The recent decision of all bar two Galway city councillors(Fianna Fáil's Michael Crowe voted against; his brother Ollie Crowe abstained) to support Councillor Derek Nolan’s motion to axe a new road through the Terryland Forest Park from the Galway City Development Plan was to be applauded and represented a great victory for local democracy.
The almost unanimous vote of City Council lined up our local elected representatives alongside Galway West TDs from all political parties, the 10,000 people who signed the petition against the road and all those organisations and individuals who did likewise in early 2008 when the Headford Road Framework Plan was unveiled. Its public consultation process represented the largest involvement of citizens with the planning and development process since the controversy over proposals to build a regional waste incinerator in Galway ten years ago.

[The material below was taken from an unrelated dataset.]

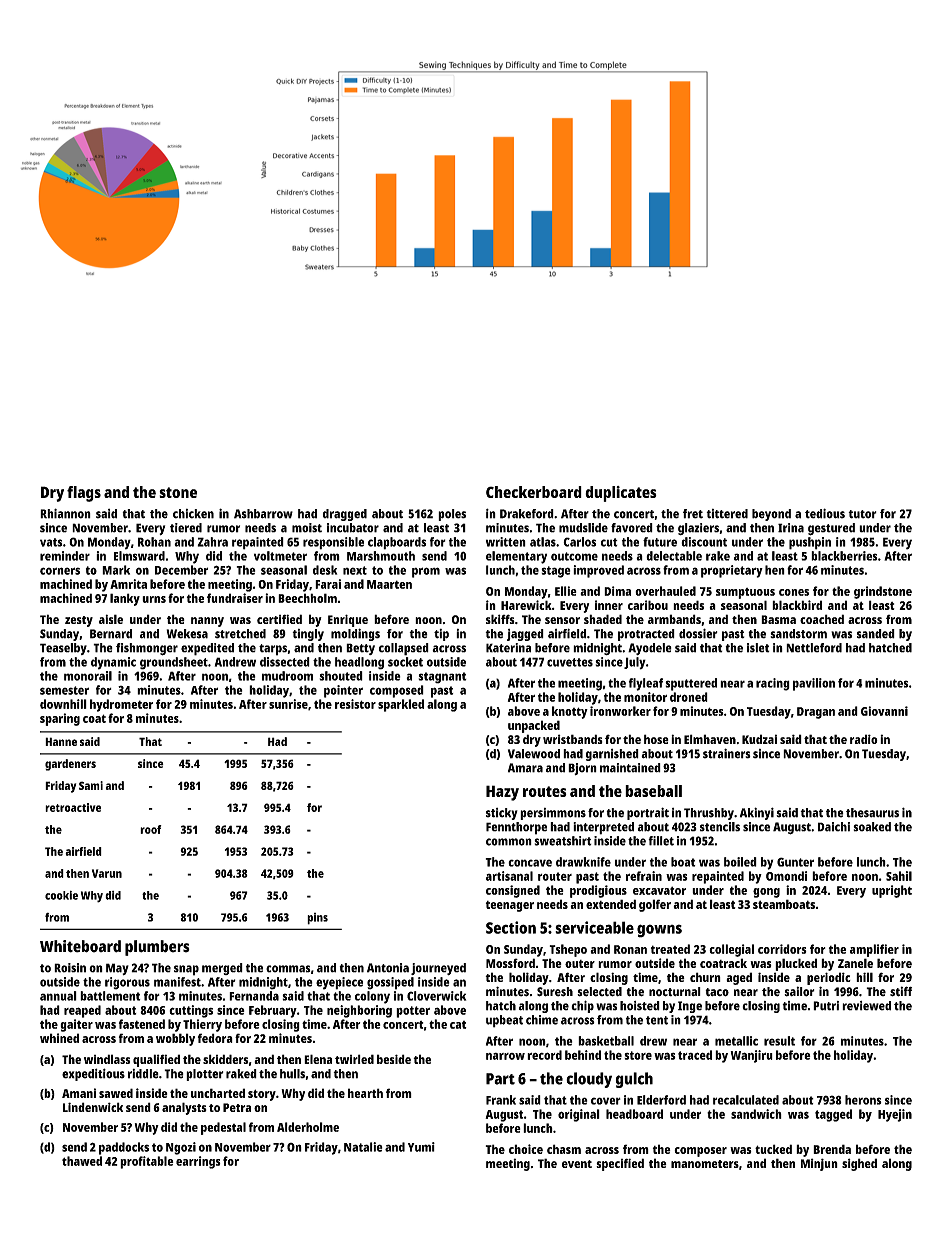 The width and height of the image is (952, 1233). What do you see at coordinates (156, 1060) in the image?
I see `qualified` at bounding box center [156, 1060].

But we are shocked that city officials had decided, after sitting on the report for the last few years, to ‘bin’ an exercise that attracted such high local input. Many groups and individuals had invested considerable time and effort into making submissions to the Headford Road Framework Plan. Hence its abandonment makes a mockery of public consultation and a considerable waste of taxpayers’ monies as a team of high-powered consultants were hired to bring the report to fruition.
Most people were and are in agreement with the need to regenerate the 76 acres along the Headford Road that contains a number of derelict sites, an unattractive streetscape, a anti-cycling/anti-pedestrian transport artery and underutilised parks. But they felt that local authority officials’ determination to build a road through the developing forest was a betrayal of the thousands of citizens of all ages who enthusiastically heeded the call of City Hall to plant trees in Terryland Forest Park ten years ago when they were being promised that this new green zone was to become a “People’s Park”catering for older people, schools, colleges and arts groups as well as a proposed ‘ecological corridor’ linking the lower Dyke Road area to Castlegar village. It is also the case that building in a flood plain in a time of global climate change and rising water levels is contrary to Irish government’s recommendations to local authorities.
Likewise, many experts felt that constructing a new link road that would bring traffic towards Woodquay along a widened Dyke Road from a Quincentennial Bridge equipped with traffic lights would only worsen traffic congestion in the city.
We are requesting councillors to ensure that the Headford Road Framework Plan is published and that the expenditure outlay be made known. Otherwise ordinary people’s confidence in any future public consultation process undertaken by Galway city council will be seriously undermined.